Une fois cette vérité établie, il est légitime de se demander dans quelles conditions, dans le monde postmoderne où nous vivons, l’accès à une religion est possible.

Jusqu’à des temps récents, la religion d’un individu était largement déterminée par les circonstances de sa naissance, puisque celle-ci était en général héritée. Cette situation, jointe à d’autres causes, est d’ailleurs responsable de la décomposition des grandes confessions Monothéistes, dans la mesure où ces dernières avaient placé l’essentiel de leur succès et de leur rayonnement dans la contrainte extérieure exercée sur les âmes, et dans une situation de monopole spirituel affirmé aux dépends de leurs homologues. Cet état de fait eut notamment pour conséquence de confiner des milliers d’âmes, pendant des siècles, à une spiritualité qui n’était pas la leur. En effet, les Monothéismes Abrahamique sont basés sur une spiritualité théiste, et non panthéiste. Celle-ci devait donc s’adapter aux diktats théologiques des Religions du Livre, en rusant pour ne pas subir leurs foudres.

Lorsque l’étau théologique du Christianisme a commencé à se relâcher, nombre d’âmes se sont ainsi trouvées libérées, mais en même temps orphelines de toute spiritualité. Beaucoup d’entre elles suivirent la pente naturelle qui conduit à l’agnosticisme qui caractérise les âges tardifs, mais les plus exigeantes durent se mettre en quête des formes de spiritualité qui leur étaient apparentées. Parmi celles-ci, on en vit passer à d’autres formes de Monothéisme que celui dans lequel ils avaient été éduqués (et un René Guénon, par exemple, se convertir à l’Islam soufi). D’autres se tournèrent vers des religions asiatiques comme le Bouddhisme ou l’Hindouisme, comme Romain Rolland ou Alain Daniélou

Mais ces parcours, pour féconds et salvateurs qu’ils aient pu être à l’échelle individuelle, ne donnent pas de réponse satisfaisante aux questions fondamentales de la spiritualité contemporaine, et notamment celle qui concerne toutes ces personnes en déshérence religieuse du fait de la déchristianisation. L’homme occidental moderne doit-il, par essence, être privé du Polythéisme ? Est-il fatalement voué au Monothéisme exclusif ou à l’Athéisme ? N’y a-t-il pas une tierce voie ? N’y a-t-il pas, dans les traditions spirituelles de l’Occident, un héritage Panthéiste ou Panenthéiste, même présent sous forme d’un Monothéisme inclusif, qui puisse être réactivé ? Les temps sont-ils venus de reformuler la Tradition ?

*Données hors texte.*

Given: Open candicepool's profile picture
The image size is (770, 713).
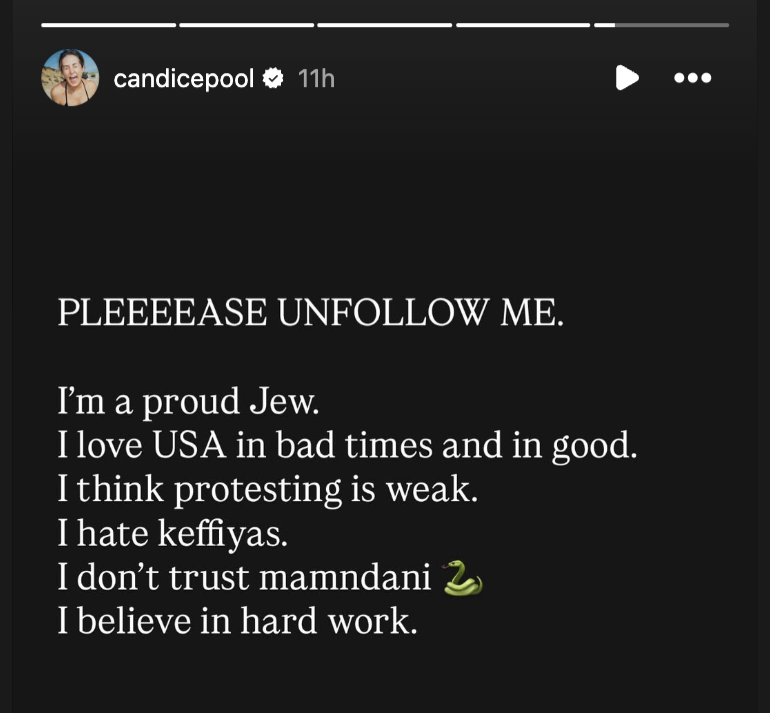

C’est ici précisément que se pose la question de la Résurgence. Les âmes orphelines des Religions du Livres doivent-elles se réinventer de toute pièces une tradition spirituelle, au risque d’errer sans fin dans des pièges et des ornières que les Anciens avaient réussi à éviter pour les avoir eux-mêmes connues ? Ou peuvent-elles, dans certaines conditions et sous bénéfice d’inventaire, se réapproprier un héritage authentique que des siècles de Christianisme ou d’Islam avaient confisqué, occulté, détourné, et omis de faire fructifier ? 

Ce dilemme est celui qui déchire actuellement la nébuleuse Néopaïenne. Entre les deux positions extrêmes gravitent, comme bien souvent, une kyrielle de positions intermédiaires. Il ne peut d’ailleurs en être autrement, en l’absence de structures institutionnelles stables et d’autorités spirituelles nettement individualisée, mais aussi parce que le Paganisme est une forme religieuse pluraliste de par sa nature même.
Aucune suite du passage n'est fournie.